**Directions:**
Starting at the line with "Task: Open the Real Sociedad team link", return every line through the final one of the data, word for word. Pictures stay out.

START Available data

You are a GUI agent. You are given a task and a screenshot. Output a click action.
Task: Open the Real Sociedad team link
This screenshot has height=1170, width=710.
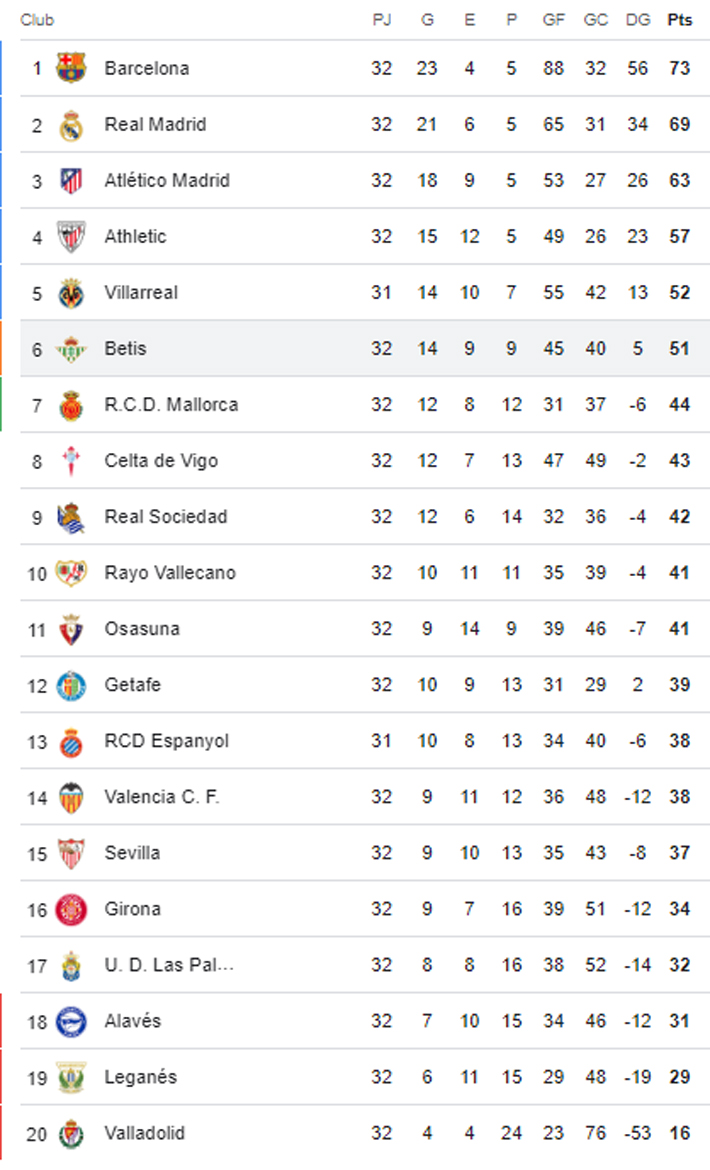point(166,516)
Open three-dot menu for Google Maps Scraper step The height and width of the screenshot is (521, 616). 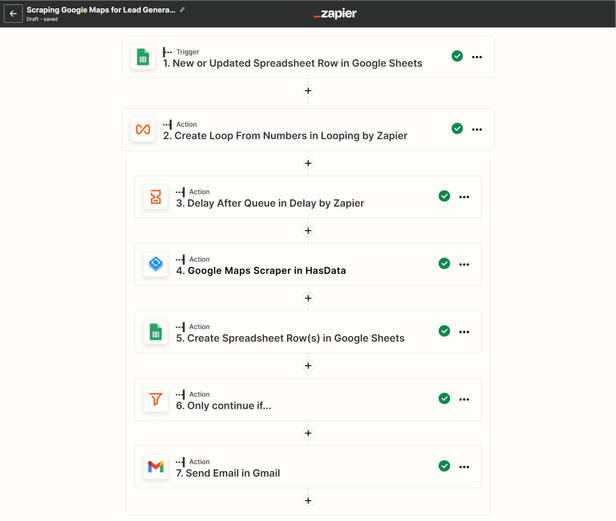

END Available data

**Exercise output:**
Task: Open the Real Sociedad team link
This screenshot has height=1170, width=710.
point(166,516)
Open three-dot menu for Google Maps Scraper step The height and width of the screenshot is (521, 616). 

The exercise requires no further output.